OTTO BUCHEGGER ERZÄHLT

Ich habe mit Absicht hier den englischen vor dem deutschen Begriff verwendet, weil ich besser von Irrtümern sprechen will, als von Unrichtigkeiten (error). Als erfahrener Mensch kann ich es mir durchaus erlauben, falsche Entscheidungen oder Positionen irgendwann zuzugeben.

Beginnen will ich mit Berufsentscheidungen, wobei ich das nicht nur auf meine eigene Firma, wo ich nur eine untergeordnete Funktion hatte, beziehen möchte, weil ich mich früher auch gerne für allgemeine Fragen begeisterte.

Ich habe die Macht von Nischenprodukten unterschätzt und wollte lieber im Mainstream bleiben. Die Verlockung dazu war der mögliche größere Gewinn und der damit verbundene Ruhm. Aber will man in dieser Liga mitspielen, dann steigt auch das Risiko enorm und man hat zu viele Feinde. Also wer eine lukrative Nische gefunden hat: Das kann eine sehr gute Wahl sein.

Da ich lange selbst programmiert habe und dabei auch die Schwierigkeiten gesehen habe, die Menschen aus Bilderkulturen (mit Schriftzeichen wie in China oder Japan) damit hatten, hätte ich nie geglaubt, dass speziell China sich als Software Großmacht etablieren wird. Aber das Programmieren hat sich so entwickelt, dass dies heute kein Problem mehr ist.

Sommer in Tübingen

Ich habe große Erwartungen in Expertensysteme gesetzt. In einigen Nischen haben sie ja tatsächlich überlebt, aber der große Knüller sind sie nicht geworden.

Leider habe ich mich auch für Wikipedia engagiert. Zum Glück aber habe ich schnell erkannt, was dort falsch läuft und mich schnell wieder ausgeklinkt. Als sparsamer Mensch habe ich außer Zeit dort nichts gespendet und somit auch wenig verloren.

Ich hätte es nie für möglich gehalten, dass Fernwartung von Betriebssystemen (z.B. in Form von Windows Updates) problemlos funktionieren und damit Standard wird. Auch dass sich Cloud Computing durchsetzt, dass man sogar kritische Arbeiten einem Netzwerk anvertraut, habe ich für unwahrscheinlich gehalten. Zu tief sitzt bei beiden Vorgängen noch die Angst, wichtige Daten zu verlieren oder preiszugeben.
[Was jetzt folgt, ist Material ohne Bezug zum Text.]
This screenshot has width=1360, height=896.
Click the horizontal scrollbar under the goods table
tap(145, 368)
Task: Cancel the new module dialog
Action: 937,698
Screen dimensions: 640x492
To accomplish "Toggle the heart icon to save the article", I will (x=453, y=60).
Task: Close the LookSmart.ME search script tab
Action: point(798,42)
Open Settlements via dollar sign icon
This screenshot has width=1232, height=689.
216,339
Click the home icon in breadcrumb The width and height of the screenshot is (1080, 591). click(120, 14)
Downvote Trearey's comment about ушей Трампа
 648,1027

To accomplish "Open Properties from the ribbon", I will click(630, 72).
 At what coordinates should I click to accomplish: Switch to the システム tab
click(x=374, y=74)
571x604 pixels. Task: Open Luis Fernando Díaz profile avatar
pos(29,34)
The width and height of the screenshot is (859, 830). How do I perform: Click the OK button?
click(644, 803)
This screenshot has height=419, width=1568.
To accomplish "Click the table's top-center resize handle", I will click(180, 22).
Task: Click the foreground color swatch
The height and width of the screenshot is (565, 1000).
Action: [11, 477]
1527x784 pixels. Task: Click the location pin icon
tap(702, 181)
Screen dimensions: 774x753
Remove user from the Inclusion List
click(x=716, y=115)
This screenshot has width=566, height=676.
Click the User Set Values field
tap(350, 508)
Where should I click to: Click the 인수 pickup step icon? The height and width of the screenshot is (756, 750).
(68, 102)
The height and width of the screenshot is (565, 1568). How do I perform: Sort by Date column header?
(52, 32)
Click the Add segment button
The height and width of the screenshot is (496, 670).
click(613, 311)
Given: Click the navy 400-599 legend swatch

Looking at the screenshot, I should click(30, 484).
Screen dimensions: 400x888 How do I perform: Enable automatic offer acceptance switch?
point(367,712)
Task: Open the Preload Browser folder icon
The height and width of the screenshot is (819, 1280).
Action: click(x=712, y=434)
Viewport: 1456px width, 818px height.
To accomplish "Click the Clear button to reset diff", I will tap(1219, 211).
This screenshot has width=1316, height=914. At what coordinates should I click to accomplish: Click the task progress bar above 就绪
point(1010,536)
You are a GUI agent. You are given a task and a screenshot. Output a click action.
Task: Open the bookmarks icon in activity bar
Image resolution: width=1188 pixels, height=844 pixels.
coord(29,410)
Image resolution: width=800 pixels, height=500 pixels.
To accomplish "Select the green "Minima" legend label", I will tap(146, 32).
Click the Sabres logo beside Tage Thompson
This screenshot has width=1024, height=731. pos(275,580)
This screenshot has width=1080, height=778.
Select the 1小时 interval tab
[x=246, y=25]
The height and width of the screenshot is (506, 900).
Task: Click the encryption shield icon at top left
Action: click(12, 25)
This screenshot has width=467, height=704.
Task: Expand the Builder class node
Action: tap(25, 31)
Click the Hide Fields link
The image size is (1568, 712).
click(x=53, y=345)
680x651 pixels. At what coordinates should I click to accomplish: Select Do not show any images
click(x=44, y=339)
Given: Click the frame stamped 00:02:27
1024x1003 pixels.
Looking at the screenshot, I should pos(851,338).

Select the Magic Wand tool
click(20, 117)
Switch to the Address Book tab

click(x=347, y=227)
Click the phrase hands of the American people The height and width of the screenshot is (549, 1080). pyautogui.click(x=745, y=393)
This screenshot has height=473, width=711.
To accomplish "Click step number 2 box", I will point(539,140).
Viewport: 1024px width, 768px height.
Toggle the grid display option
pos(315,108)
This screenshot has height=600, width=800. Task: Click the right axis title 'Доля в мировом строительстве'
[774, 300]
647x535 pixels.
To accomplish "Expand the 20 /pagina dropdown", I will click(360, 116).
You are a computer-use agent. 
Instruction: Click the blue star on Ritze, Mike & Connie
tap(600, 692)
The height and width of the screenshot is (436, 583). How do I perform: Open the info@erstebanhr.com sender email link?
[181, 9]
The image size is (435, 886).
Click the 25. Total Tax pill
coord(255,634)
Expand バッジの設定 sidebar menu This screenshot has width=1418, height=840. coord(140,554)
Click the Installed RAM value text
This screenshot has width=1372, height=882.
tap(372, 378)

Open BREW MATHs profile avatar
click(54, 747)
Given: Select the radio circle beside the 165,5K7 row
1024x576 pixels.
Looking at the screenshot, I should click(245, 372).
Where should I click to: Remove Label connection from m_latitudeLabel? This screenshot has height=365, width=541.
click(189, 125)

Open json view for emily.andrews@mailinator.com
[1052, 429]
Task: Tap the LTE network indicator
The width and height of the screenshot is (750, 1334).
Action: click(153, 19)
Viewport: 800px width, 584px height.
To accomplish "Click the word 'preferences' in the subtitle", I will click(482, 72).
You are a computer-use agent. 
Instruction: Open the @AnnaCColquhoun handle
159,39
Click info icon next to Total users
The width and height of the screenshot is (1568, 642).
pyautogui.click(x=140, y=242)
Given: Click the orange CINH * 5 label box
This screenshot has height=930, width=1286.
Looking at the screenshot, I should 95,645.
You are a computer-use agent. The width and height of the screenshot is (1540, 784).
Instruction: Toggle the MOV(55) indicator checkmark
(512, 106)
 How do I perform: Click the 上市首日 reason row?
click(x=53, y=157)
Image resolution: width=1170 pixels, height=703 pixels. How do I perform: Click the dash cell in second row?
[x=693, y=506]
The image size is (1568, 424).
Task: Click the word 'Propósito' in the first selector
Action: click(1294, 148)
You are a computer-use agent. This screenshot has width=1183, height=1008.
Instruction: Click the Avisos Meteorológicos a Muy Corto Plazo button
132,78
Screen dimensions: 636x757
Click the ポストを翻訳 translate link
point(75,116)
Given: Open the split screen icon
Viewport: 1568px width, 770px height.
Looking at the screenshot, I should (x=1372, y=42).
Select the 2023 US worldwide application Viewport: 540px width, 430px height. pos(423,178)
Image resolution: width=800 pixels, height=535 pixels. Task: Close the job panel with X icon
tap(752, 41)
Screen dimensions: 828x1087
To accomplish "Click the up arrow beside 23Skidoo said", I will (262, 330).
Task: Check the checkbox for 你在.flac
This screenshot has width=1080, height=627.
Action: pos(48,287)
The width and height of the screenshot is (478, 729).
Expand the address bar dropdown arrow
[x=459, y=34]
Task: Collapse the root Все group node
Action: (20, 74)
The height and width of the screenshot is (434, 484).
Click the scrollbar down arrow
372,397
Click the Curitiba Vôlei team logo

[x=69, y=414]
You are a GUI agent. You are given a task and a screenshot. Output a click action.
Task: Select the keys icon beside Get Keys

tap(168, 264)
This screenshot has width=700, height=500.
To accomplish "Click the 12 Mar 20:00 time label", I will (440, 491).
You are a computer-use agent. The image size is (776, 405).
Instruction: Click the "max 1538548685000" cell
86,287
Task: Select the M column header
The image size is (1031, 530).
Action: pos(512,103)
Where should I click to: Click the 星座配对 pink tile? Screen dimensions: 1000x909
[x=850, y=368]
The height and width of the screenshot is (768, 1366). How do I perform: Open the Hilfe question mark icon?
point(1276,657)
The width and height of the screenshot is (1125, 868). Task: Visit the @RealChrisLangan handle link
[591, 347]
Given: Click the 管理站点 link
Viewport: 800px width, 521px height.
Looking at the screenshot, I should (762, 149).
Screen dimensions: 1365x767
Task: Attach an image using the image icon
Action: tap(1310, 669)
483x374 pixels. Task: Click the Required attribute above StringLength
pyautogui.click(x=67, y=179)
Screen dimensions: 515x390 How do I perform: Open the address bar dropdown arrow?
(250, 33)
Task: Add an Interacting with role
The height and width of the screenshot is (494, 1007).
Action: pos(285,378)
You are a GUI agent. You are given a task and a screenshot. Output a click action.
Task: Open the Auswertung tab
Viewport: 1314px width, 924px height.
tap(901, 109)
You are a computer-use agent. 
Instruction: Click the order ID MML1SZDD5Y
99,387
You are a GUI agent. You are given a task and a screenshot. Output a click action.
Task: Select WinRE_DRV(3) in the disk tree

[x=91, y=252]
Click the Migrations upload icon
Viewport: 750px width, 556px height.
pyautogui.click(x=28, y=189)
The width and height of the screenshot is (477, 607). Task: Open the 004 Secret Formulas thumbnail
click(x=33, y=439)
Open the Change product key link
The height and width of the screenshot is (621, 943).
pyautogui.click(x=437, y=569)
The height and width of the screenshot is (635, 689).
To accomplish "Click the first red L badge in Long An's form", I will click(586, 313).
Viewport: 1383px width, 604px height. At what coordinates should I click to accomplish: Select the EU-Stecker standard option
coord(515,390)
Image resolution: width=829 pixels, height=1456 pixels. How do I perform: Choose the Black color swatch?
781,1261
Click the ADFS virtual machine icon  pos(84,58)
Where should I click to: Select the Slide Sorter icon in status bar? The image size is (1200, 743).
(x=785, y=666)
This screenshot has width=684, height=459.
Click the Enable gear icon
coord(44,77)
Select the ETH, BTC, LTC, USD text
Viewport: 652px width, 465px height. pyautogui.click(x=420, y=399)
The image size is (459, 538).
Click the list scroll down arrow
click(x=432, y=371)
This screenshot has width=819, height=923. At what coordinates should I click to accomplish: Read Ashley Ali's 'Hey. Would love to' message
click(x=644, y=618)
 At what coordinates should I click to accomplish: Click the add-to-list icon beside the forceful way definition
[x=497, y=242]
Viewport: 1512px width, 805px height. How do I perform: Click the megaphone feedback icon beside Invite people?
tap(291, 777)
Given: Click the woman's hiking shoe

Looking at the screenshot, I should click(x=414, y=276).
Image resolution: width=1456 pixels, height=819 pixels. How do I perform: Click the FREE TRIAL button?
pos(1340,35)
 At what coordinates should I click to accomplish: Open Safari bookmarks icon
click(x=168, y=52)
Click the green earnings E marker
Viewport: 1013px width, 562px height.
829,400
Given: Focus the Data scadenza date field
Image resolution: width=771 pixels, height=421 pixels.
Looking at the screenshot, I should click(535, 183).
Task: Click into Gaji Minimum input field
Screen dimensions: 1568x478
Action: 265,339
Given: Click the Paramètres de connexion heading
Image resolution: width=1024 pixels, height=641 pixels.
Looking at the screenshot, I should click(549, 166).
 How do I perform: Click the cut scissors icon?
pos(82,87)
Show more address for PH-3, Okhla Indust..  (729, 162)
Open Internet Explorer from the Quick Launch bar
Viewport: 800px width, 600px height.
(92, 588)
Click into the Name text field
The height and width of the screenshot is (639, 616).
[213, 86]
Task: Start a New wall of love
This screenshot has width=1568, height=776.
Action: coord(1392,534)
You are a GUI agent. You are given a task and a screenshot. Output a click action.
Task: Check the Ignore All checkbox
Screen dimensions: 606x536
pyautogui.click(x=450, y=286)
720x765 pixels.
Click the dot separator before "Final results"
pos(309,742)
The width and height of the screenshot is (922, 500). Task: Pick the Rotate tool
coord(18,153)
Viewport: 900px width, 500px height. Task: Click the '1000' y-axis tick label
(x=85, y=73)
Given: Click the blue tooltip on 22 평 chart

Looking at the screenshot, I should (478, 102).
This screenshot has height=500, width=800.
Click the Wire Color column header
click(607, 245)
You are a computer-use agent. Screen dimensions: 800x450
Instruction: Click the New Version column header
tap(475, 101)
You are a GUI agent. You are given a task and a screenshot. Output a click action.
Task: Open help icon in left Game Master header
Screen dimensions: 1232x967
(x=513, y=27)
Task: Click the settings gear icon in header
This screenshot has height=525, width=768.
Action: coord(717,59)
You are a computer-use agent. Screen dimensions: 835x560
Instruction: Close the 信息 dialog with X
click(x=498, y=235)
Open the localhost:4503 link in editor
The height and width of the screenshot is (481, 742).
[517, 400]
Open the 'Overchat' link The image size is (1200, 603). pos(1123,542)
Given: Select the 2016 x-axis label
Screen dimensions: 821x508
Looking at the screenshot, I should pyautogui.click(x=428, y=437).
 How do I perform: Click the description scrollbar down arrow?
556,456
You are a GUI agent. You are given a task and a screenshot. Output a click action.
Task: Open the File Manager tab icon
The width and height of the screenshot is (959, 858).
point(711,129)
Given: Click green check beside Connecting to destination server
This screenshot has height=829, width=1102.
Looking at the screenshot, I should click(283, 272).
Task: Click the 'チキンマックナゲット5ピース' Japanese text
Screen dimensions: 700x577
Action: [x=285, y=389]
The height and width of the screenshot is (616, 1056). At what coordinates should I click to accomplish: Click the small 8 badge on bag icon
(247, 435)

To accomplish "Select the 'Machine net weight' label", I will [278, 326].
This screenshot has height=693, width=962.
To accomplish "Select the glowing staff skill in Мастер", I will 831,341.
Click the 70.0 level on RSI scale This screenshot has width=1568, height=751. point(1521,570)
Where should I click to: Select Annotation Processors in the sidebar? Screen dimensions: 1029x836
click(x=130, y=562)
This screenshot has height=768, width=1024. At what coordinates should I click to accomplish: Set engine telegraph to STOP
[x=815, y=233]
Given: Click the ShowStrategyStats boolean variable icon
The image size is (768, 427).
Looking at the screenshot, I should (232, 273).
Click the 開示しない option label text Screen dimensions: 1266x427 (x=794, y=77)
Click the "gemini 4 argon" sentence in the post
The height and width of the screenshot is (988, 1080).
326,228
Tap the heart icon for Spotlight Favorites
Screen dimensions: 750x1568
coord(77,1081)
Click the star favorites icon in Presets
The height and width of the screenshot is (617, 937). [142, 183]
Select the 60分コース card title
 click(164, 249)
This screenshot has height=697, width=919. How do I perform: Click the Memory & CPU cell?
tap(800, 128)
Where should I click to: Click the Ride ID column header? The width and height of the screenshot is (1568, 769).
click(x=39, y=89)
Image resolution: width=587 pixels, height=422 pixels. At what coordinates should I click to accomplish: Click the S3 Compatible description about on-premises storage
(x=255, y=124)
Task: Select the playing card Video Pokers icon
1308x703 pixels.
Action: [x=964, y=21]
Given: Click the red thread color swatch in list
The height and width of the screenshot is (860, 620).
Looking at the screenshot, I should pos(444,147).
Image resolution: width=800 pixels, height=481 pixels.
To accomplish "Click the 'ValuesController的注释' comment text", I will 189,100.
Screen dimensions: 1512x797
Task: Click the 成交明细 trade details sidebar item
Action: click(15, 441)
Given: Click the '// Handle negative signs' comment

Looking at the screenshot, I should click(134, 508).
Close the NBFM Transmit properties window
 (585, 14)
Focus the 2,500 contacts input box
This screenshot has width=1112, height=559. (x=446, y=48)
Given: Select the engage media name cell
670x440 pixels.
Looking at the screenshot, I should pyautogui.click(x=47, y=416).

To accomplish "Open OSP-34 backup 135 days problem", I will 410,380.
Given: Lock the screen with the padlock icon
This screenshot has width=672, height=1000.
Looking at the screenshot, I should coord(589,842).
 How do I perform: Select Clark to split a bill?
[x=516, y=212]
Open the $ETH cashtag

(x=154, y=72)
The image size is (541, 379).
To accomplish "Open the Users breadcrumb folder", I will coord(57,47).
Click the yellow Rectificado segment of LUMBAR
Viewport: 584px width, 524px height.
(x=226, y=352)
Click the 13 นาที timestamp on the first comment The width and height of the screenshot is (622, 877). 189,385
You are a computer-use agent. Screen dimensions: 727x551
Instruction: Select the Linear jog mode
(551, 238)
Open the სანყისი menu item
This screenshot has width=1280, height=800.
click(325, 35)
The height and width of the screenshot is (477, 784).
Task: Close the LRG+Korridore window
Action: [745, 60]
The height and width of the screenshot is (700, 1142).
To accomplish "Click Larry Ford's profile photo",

Ich habe mich für die Zusammenarbeit zwischen deutschen und US Konzernen engagiert. Speziell hatte die Fusion Daimler - Chrysler meine Sympathie. Aber hätte man etwas kritischer die kulturellen Faktoren beleuchtet, insbesondere das Image der Deutschen in den USA, dann hätte man besser die Finger davon gelassen.

Von den großen strategischen Entscheidungen in der deutschen Wirtschaft hatte die Vision von Edzart Reuter eines "Integrierten Technologiekonzerns“ mich am meisten fasziniert. Wie sich später herausstellte, was dies ein falscher Ansatz. Größe allein muss nicht immer gut sein. Sie kann auch unbeweglich machen und in den Ruin führen.

Auch von der Verschmelzung von Finanzdienstleistern und Versicherungen in die Allfinanz hatte ich mir mehr positive Effekte erwartet. Auch hier hat sich Größe nicht als Vorteil herausgestellt, vor allem weil es auf der Kundenseite nicht genügend unabhängige Beratung gab.

Bei den politischen Entscheidungen wäre das Festhalten an zwei deutschen Staaten rückblickend sicher ein Fehler gewesen. Ich war sehr dafür, weil ich mir damit eine bessere wirtschaftliche Entwicklung vorstellen konnte. ähnliches ist ja dann auch z.B. in der Slowakei passiert, mein Gedankengang war also nicht grundsätzlich falsch. Aber es wäre politisch sehr unklug gewesen, die historische Chance einer Vereinigung zu verpassen. Mein Respekt gilt daher Kohl - Genscher, die intuitiv richtig gehandelt haben. Speziell Helmut Kohl hätte damit den Friedensnobelpreis mehr als verdient.

Ich habe übrigens nie erwartet, dass der Eiserne Vorhang so schnell fällt. Der Zusammenbruch des Kommunismus war sehr überraschend für mich, wie wahrscheinlich auch für den Rest der Welt, vom stets gut informierten Vatikan einmal abgesehen. Was ich bei Gesprächen daraus gelernt habe, es war die Macht der verzerrenden Medien, die dem Osten ein völlig unrealistisches Bild des Westens vorgegaukelt haben und den Niedergang eingeleitet haben.

Was Entwicklungen in den USA anbelangt hat, war ich meist ganz gut im prognostizieren. Aber ich war sehr unsicher, dass es Barack Obama als erster Afroamerikaner schaffen würde, Präsident zu werden. Hier habe ich mich deutlich geirrt, bin aber auch sehr froh darüber.

Ich wollte auch nicht glauben, dass es nach einer Landtagswahl in BW einmal heißen würde: Die CDU ist jetzt in der Opposition. Auch hier habe ich mich 2011 geirrt, bin allerdings ebenfalls nicht unglücklich darüber.

Bis vor kurzem habe ich Libyen für einen stabilen arabischen Staat gehalten, weil Gaddafi neben dem Reichtum für sich und seinen Clan auch sein Land wohlhabend gemacht hat. Aber wie wir jetzt wissen, war dies ein Irrtum. Es zählt also nicht nur Wohlstand, wenn Führer wie er zu lange Willkür ausüben, dann haben irgendwann die Menschen die Schnauze voll und wollen ihn einfach nicht mehr sehen.


Wenn ich überlege, was die Ursachen meiner Irrtümer waren, dann war es ein zu optimistischer Glaube an Zukunftschancen, an Macht und Größe, ein Mangel an Hintergrundwissen, ein Unterschützen des Einflusses von manipulierenden Medien, ein Unterschätzen von Angst als Motivation in reichen Gesellschaften und eine damit verbundene Fehleinschätzung von Wandel und Veränderungen.

Aber ich tröste mich: auch große Organisationen, wie Regierungen, die über einen Riesenstab verfügen, machen ähnliche Fehler.

Unter dem Strich habe ich viel Glück in meinem Leben gehabt und ich habe bisher nicht allzusehr unter meinen Irrtümern gelitten.